I am a creature of routine

no matter how hot the guy

I am unavailable at certain times

often the only time they are free

which they take personally

even though all we know

about each other are profile pics

& what we claim are our likes

 

they act as if my time boundary

is playing hard to get

or just playing them

a sign I’m not really interested

that all I want is their desire

not their bodies

one guy said ‘if you’re going to be that way

good luck because you’ll need it’

as if my schedule 

was a character fault

 

one called me inflexible

though I had suggested other times

other days

his inflexibility was of no concern to him

whereas mine was arbitrary

whatever 

I have a life

I don’t set it aside for no dick

 

or perhaps they see it

as control

that I am making it clear

I am the dominant, the top,

not some submissive bottom bitch

gasping eager for their randy visit

 

even if I am eager

it’s still my time

I have an acquaintance in recovery who will phone & launch into their conversation. No hello, no is this a good time, no how are you. I will stop them asap if I’m busy but they’ve never learned to say – is this a good time. I have another friend in recovery who calls & really needs to meet facto face for a real talk. I suggest times – none of which fit his schedule – he assumes that for the sake off recovery I’ll change my schedule to suit his needs. I’ve done this a few times only to have him text to say he’d be late or etc.

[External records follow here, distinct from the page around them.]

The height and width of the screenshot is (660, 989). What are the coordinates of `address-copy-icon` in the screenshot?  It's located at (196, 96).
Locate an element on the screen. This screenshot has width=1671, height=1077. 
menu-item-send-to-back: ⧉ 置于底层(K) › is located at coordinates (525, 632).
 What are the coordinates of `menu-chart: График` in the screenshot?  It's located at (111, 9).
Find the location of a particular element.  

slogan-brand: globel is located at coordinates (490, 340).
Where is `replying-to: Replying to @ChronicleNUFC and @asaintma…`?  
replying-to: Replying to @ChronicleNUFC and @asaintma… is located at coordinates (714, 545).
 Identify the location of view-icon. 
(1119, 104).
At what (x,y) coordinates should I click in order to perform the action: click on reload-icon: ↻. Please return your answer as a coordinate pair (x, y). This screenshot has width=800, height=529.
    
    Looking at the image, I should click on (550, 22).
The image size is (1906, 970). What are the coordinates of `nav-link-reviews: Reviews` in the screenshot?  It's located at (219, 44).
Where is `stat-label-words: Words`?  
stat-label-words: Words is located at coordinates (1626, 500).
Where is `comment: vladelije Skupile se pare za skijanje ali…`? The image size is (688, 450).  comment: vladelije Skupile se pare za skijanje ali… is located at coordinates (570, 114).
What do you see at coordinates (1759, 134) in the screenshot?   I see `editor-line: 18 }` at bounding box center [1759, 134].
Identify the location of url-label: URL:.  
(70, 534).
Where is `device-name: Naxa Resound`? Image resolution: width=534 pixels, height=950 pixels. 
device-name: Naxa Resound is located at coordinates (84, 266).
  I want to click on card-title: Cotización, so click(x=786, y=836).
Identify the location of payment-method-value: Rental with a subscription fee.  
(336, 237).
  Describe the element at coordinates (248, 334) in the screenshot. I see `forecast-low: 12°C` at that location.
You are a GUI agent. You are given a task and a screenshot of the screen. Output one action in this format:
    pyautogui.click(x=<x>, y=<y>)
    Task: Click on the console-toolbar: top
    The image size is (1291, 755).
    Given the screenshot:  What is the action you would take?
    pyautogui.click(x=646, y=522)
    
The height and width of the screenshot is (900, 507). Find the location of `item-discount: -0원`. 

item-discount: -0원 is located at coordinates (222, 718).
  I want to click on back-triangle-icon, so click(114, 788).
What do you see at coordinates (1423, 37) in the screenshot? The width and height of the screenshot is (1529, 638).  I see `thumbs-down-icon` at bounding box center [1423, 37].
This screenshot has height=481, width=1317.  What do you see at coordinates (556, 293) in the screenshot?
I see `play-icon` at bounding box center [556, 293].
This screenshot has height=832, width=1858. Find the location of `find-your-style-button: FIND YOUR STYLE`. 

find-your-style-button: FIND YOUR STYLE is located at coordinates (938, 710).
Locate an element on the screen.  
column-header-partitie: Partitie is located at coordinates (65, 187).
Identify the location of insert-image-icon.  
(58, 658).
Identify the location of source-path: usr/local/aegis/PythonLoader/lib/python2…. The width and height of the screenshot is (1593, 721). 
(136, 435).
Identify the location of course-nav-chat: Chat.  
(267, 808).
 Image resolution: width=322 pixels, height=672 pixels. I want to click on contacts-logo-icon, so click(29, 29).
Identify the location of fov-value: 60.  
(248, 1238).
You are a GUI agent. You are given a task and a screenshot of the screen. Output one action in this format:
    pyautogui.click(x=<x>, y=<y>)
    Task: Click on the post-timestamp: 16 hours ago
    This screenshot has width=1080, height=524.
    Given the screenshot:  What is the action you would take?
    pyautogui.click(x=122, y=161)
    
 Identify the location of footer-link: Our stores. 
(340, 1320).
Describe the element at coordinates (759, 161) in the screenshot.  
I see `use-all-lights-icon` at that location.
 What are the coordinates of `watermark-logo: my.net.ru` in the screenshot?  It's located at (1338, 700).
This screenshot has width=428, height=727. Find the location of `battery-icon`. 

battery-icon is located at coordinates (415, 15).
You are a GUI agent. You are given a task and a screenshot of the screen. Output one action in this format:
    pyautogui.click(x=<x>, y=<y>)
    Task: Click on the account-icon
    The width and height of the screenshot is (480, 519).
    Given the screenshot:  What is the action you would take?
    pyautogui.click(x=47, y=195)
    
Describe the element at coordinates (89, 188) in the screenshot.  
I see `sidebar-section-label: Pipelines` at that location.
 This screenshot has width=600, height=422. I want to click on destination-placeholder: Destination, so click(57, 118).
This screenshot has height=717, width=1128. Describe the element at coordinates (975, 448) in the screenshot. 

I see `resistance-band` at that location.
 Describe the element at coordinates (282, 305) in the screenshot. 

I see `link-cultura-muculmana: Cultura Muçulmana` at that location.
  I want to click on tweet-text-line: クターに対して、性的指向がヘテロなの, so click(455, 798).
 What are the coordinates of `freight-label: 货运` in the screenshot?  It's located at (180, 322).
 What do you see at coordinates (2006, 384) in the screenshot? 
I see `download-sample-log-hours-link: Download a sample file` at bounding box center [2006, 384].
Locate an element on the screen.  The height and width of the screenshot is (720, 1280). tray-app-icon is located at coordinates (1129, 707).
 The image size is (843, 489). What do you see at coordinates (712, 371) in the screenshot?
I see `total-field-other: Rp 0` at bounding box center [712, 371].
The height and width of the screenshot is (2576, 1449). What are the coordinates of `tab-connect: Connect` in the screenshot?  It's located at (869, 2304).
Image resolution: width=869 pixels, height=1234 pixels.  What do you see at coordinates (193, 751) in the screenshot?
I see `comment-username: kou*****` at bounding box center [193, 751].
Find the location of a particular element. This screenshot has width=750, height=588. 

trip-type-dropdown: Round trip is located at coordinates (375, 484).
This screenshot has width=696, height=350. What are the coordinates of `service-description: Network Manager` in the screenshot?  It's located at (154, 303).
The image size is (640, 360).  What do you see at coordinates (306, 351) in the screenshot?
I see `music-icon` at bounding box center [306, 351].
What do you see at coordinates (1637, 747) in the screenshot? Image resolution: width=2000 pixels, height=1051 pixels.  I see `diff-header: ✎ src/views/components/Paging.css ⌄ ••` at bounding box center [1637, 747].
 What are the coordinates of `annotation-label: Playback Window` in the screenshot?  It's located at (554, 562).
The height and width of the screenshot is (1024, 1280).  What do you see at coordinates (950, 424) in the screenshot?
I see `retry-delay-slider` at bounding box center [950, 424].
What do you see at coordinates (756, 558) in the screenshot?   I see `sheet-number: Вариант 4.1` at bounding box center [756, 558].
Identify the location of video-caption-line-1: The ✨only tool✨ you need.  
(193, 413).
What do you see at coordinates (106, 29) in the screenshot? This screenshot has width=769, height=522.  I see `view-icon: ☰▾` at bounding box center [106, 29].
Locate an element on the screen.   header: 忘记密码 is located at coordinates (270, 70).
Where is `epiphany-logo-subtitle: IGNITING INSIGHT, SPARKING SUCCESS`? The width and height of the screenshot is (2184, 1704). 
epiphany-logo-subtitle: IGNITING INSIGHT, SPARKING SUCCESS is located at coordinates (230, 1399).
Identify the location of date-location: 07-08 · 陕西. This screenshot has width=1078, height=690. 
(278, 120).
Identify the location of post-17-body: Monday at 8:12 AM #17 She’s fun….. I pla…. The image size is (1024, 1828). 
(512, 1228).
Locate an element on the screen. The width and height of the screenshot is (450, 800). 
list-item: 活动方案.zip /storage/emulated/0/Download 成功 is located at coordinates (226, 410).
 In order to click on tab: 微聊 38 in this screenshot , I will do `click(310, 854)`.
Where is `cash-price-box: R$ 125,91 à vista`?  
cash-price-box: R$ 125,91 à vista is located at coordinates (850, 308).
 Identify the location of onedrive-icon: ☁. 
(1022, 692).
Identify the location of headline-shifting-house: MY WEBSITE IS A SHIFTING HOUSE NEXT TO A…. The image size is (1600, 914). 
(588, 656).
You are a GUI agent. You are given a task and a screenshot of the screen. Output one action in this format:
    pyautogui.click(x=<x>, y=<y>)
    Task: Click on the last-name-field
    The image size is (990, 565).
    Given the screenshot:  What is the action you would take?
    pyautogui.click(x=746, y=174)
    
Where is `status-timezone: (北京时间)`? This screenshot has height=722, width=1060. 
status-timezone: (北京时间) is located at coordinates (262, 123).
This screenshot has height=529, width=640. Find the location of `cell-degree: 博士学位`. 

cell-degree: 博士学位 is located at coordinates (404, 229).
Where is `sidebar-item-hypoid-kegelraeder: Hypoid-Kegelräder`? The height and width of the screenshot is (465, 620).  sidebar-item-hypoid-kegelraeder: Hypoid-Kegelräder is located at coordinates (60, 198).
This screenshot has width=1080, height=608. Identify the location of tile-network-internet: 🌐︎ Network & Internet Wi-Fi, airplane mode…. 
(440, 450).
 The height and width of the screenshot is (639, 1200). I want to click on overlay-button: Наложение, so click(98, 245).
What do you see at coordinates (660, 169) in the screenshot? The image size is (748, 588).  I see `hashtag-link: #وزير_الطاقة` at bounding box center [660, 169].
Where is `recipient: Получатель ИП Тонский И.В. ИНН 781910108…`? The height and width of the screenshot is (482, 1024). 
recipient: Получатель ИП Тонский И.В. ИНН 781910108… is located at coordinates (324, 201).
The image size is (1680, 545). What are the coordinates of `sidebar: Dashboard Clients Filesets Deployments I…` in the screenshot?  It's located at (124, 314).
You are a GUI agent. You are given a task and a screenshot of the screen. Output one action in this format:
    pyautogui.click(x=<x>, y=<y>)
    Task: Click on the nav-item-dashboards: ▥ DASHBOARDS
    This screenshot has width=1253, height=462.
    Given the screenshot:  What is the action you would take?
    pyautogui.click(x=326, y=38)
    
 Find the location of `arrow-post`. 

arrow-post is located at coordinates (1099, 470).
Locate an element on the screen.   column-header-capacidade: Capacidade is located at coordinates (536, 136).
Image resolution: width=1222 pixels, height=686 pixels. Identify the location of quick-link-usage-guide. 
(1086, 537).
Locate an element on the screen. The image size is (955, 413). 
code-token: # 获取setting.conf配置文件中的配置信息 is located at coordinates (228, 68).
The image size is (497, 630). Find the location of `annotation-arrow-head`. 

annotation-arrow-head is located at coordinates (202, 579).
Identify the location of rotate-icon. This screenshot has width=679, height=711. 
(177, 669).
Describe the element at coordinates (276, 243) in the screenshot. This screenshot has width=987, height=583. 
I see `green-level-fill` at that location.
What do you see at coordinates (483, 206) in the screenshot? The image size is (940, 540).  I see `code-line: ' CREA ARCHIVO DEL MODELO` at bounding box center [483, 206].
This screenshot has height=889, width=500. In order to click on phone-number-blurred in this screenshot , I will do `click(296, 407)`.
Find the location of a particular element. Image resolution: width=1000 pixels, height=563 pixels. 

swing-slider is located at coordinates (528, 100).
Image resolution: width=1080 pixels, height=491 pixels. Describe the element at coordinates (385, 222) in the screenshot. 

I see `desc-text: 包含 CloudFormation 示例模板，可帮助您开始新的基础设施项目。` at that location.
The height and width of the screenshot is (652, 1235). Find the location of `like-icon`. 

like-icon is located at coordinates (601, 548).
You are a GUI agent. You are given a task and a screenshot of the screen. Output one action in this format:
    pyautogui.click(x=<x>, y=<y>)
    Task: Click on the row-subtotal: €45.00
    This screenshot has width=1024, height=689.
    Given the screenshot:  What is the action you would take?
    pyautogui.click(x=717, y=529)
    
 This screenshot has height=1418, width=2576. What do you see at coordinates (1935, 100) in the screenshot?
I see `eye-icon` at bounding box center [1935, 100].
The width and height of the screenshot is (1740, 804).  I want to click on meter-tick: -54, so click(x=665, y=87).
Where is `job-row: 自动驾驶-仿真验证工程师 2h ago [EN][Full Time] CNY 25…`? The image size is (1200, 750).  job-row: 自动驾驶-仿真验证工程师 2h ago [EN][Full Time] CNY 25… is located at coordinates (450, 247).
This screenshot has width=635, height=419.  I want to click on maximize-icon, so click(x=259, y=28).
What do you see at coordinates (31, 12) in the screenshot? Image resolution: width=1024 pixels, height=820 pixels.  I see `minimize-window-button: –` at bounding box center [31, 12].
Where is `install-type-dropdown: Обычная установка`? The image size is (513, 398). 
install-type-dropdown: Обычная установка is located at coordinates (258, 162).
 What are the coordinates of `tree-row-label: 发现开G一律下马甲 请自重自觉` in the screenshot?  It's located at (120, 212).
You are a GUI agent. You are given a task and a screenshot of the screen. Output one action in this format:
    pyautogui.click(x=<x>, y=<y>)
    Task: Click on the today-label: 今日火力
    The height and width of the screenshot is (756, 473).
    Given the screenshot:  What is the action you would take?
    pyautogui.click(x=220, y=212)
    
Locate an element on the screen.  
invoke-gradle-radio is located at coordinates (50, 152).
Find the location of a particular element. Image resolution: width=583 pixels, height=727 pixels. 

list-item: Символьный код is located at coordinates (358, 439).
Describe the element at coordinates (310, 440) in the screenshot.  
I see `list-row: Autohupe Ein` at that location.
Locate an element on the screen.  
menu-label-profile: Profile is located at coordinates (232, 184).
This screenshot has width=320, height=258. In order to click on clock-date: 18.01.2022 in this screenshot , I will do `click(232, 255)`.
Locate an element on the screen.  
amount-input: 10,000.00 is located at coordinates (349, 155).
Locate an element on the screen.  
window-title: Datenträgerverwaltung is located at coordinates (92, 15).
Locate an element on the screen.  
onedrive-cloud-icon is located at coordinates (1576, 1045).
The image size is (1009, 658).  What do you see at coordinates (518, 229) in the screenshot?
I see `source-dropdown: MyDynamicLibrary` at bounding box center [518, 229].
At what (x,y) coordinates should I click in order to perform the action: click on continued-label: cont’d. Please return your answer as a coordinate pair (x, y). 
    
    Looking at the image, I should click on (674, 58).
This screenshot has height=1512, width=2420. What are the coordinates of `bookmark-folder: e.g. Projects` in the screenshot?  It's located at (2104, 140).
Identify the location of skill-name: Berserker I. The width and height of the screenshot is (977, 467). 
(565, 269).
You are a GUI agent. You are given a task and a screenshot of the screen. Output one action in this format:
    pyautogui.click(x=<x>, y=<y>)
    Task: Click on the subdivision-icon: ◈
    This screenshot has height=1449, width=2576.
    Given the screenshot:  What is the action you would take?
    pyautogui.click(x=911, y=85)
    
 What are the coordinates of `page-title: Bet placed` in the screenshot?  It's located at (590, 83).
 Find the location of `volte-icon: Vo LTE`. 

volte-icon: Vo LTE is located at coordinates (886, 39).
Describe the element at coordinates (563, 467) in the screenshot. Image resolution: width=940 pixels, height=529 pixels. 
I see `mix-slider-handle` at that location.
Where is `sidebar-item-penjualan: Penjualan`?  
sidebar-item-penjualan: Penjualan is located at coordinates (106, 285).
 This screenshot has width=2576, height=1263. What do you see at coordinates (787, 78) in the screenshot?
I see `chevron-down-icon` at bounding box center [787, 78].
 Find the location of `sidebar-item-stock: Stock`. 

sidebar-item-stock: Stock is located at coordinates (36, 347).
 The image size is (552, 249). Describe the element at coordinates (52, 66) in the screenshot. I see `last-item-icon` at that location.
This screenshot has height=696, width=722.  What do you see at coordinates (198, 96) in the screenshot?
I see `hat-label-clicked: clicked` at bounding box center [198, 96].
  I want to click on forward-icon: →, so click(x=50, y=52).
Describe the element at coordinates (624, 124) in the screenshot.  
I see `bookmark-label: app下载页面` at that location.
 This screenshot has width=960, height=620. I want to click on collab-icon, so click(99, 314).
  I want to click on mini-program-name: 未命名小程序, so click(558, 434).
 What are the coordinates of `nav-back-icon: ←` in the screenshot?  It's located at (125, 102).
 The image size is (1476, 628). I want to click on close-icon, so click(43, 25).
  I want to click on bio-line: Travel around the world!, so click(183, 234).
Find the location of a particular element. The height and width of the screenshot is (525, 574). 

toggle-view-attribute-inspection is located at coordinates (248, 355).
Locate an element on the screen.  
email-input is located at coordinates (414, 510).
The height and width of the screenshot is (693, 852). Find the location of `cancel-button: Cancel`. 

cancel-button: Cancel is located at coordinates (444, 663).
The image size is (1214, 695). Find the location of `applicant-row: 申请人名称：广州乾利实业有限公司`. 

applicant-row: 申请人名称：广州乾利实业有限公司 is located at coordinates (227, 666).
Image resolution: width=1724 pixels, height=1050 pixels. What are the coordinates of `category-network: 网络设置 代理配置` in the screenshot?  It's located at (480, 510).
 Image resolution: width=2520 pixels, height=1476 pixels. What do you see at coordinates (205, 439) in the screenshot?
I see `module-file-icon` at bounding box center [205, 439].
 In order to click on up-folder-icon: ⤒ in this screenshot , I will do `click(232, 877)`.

What does this have to do with ‘My Time’ – recovery has taught me to respect my own needs, to respect my boundaries & not to let people-pleasing turning into martyrdom. Times I’ve been persuaded to make allowances for another’s time constraints have rarely worked well for either party.

Sticking to my guns often has people acting as if my not being inconvenienced by them is an inconvenience to them. That also might have to do with he fact that I don’t apologize, any more, or explain either, when I say ‘not free at that time.’ Odd how being firm can be seen as arrogant or indifferent.

I no longer take the bait of being guilted into being agreeable. I’d rather be seen as unreasonable than being seen as an ‘any time Chuck.’ Now in the age of covid distancing such inflexibility is even more necessary & a covid ‘no’ is acceptable to many. Even if I am eager, now, it’s still my life.